Apa Arti Dominansi Relatif?

DR menunjukkan seberapa besar kontribusi suatu jenis terhadap total basal area tegakan.

Jika Rhizophora mucronata memiliki DR 52,78%, artinya lebih dari separuh penguasaan basal area dalam contoh berasal dari jenis tersebut.

Nilai ini berbeda dari KR.

Dalam contoh:

KR Rhizophora mucronata = 56%

DR Rhizophora mucronata = 52,78%

Nilainya relatif berdekatan.

Namun, pada komunitas lain dapat terjadi:

KR = rendah

tetapi:

DR = tinggi

Hal tersebut dapat terjadi jika jumlah pohonnya sedikit tetapi diameternya besar.

8. Menghitung Indeks Nilai Penting Mangrove

Setelah KR, FR, dan DR diperoleh, INP dapat dihitung.

Untuk tingkat pohon dengan tiga komponen:

INP = KR + FR + DR

INP Rhizophora mucronata

KR = 56,00%

FR = 45,45%

DR = 52,78%

Maka:

INP = 56,00 + 45,45 + 52,78

INP = 154,23

INP Avicennia marina

KR = 28,00%

FR = 36,36%

DR = 27,78%

Maka:

INP = 28,00 + 36,36 + 27,78

INP = 92,14

INP Sonneratia alba

KR = 16,00%

FR = 18,18%

DR = 19,44%

Maka:

INP = 16,00 + 18,18 + 19,44

INP = 53,62

Jika dijumlahkan:

154,23 + 92,14 + 53,62

= 299,99

Nilai tersebut secara teoritis mendekati:

300

Perbedaan 0,01 berasal dari pembulatan.

Contoh Tabel Perhitungan INP Mangrove

Hasil keseluruhan dapat disusun sebagai berikut:

JenisKerapatan ind/haKRFrekuensiFRDominansi m²/haDRINP
Rhizophora mucronata56056,00%1,0045,45%1952,78%154,23
Avicennia marina28028,00%0,8036,36%1027,78%92,14
Sonneratia alba16016,00%0,4018,18%719,44%53,62
Total1.000100%2,20≈100%36100%≈300

Dari tabel tersebut terlihat bahwa Rhizophora mucronata memiliki INP tertinggi.

Bagaimana Membaca Nilai INP Mangrove?

Nilai INP tertinggi menunjukkan bahwa suatu jenis mempunyai peranan struktural relatif terbesar berdasarkan komponen yang digunakan dalam perhitungan.

Dalam contoh:

Rhizophora mucronata = 154,23

Avicennia marina = 92,14

Sonneratia alba = 53,62

Maka Rhizophora mucronata merupakan jenis dengan INP tertinggi.

Namun, interpretasi yang baik tidak berhenti pada kalimat:

Rhizophora mucronata mendominasi karena mempunyai INP tertinggi.”

Peneliti perlu melihat mengapa INP tersebut tinggi.
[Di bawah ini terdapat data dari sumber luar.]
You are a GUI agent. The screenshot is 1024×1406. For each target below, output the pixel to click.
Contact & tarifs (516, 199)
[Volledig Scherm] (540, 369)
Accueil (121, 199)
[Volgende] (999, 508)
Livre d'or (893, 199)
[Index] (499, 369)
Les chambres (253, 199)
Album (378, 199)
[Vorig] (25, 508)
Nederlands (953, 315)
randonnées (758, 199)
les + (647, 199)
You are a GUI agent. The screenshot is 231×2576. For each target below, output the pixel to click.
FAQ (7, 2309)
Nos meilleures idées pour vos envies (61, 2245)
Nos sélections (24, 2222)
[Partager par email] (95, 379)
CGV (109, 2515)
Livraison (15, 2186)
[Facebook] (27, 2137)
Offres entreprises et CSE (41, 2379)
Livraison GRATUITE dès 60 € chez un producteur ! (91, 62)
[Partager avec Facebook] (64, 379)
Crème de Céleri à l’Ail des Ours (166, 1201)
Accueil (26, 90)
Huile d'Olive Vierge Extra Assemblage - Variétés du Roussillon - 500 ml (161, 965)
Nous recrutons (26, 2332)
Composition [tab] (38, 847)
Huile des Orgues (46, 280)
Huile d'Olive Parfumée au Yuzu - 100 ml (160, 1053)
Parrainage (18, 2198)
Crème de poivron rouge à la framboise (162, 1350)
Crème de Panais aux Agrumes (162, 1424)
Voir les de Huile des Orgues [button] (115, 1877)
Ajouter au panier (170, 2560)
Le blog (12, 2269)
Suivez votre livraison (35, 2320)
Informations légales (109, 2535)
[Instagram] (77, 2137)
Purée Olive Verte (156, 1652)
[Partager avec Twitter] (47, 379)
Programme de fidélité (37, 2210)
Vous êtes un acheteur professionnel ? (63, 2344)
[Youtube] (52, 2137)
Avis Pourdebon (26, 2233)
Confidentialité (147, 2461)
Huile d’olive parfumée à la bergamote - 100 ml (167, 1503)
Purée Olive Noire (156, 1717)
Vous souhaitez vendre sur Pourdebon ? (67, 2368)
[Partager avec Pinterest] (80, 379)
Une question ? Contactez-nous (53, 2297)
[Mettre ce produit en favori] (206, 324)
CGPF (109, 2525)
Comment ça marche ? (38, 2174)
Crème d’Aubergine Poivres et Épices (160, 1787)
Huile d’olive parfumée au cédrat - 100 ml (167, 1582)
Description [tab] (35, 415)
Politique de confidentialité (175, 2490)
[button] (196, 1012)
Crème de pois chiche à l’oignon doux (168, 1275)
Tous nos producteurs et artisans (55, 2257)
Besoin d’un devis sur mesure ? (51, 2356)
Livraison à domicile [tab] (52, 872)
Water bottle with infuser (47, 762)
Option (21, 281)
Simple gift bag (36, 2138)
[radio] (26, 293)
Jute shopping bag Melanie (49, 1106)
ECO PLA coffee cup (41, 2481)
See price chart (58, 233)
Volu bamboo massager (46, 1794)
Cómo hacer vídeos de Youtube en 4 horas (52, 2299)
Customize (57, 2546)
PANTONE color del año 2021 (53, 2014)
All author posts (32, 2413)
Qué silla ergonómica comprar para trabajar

Dalam contoh, Rhizophora mucronata memiliki:

KR = 56%

FR = 45,45%

DR = 52,78%

Artinya, jenis tersebut:

  • mempunyai jumlah individu terbanyak;
  • ditemukan pada seluruh plot;
  • memberikan kontribusi basal area terbesar.

Interpretasi tersebut jauh lebih informatif.

Apakah INP Memiliki Satuan?

INP pada dasarnya dibentuk dari penjumlahan nilai relatif dalam persen.

Dalam berbagai publikasi, INP sering ditampilkan sebagai angka atau dinyatakan dalam persen.

Yang paling penting adalah konsistensi penulisan metode dan hasil.

Untuk INP pohon berbasis KR + FR + DR:

nilai maksimum = 300

Untuk INP berbasis KR + FR:

nilai maksimum = 200.

Karena itu, pembaca harus mengetahui formula yang digunakan sebelum membandingkan angka INP antarpenelitian.

Mengapa Total INP Pohon Menjadi 300?

Masing-masing komponen relatif mempunyai total:

ΣKR = 100%

ΣFR = 100%

ΣDR = 100%

Maka:

100 + 100 + 100

= 300

Jika tabel menghasilkan total INP jauh dari 300, perhitungan perlu diperiksa kembali.

Kemungkinan terdapat kesalahan pada:

  • KR;
  • FR;
  • DR;
  • pembulatan;
  • data yang tidak dimasukkan;
  • formula spreadsheet.

Perbedaan sangat kecil seperti 299,99 atau 300,01 dapat terjadi akibat pembulatan.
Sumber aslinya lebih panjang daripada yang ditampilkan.